Tras tres largas décadas de un sangriento conflicto, católicos y protestantes firmaron el Acuerdo de Viernes Santo para sellar la paz en Irlanda del Norte. Se cumplen ahora 23 años del histórico pacto. Y nadie esperaba que el aniversario coincidiera con disturbios y cócteles molotov en las calles de Belfast. Son ya casi un centenar de policías heridos tras más de una semana de violentas manifestaciones. Entre los detenidos, hay jóvenes de solo 13 años. El Brexit ha vuelto a incrementar la tensión entre ambas comunidades: los católicos republicanos, que quieren unirse con la República de Irlanda, y los protestantes monárquicos, que desean seguir permaneciendo en Reino Unido.

No se puede decir que al «premier» británico, Boris Johnson, le haya pillado por sorpresa la crisis en la provincia. Otra cosa es que quiera hablar de ello. Porque, al fin y al cabo, el escenario de Irlanda del Norte evidencia una de las grandes mentiras que el líder «tory» dijo ante el divorcio con la Unión Europea.

Inicialmente, el «premier» prometió a los unionistas que nunca aceptaría un acuerdo con Bruselas que supusiera colocar barreras entre Gran Bretaña (Escocia, Inglaterra y Gales) e Irlanda del Norte. Pero finalmente ésta fue la fórmula que terminó cerrando con la UE, al negarse a dejar a Reino Unido en la unión aduanera para poder cerrar acuerdos comerciales con otros países.

Para evitar una frontera dura entre la República de Irlanda e Irlanda del Norte –una de las premisas del Acuerdo de Viernes Santo– la «frontera» se ha movido ahora al mar de Irlanda. La provincia británica queda, por tanto, con un estatus diferente al del resto de Reino Unido. Y los unionistas se sienten traicionados. Porque los controles que han de realizarse ahora en los puertos norirlandeses es algo con lo que los euroescépticos no contaban, ni siquiera los unionistas del DUP, que en su día hicieron campaña por el Brexit duro.

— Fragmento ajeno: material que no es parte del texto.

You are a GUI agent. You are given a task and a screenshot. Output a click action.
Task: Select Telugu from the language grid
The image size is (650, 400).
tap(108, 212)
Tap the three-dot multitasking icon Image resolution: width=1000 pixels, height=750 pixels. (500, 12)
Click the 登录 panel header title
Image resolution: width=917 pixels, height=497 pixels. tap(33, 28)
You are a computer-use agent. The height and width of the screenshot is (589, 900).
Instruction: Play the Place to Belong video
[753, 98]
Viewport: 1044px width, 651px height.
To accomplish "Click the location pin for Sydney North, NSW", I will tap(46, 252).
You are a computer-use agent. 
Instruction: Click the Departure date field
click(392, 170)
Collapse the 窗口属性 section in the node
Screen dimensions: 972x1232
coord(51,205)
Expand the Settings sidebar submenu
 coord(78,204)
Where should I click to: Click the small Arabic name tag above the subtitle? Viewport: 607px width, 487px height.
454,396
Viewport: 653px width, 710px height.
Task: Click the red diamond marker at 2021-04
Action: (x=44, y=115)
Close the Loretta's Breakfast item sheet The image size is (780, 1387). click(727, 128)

Más allá del Brexit, los analistas también han atribuido la violencia a bandas criminales vinculadas a grupos paramiliates enfadados por el progreso policial en el desmantelamiento de las redes de narcotráfico. Acusan a los líderes sospechosos de alentar a los adolescentes cansados del confinamiento por el coronavirus a tomar las calles.

En los disturbios que acontecen desde hace más de una semana, también juega un papel importante el descontento que existe ahora con la Policía de Irlanda del Norte (PSNI). Ha sido tremendamente polémica la decisión de no procesar finalmente a los miembros del Sinn Fein que acudieron en junio del año pasado al funeral de Bobby Storey, un prominente republicano y miembro del IRA, infringiendo así las restricciones anti covid.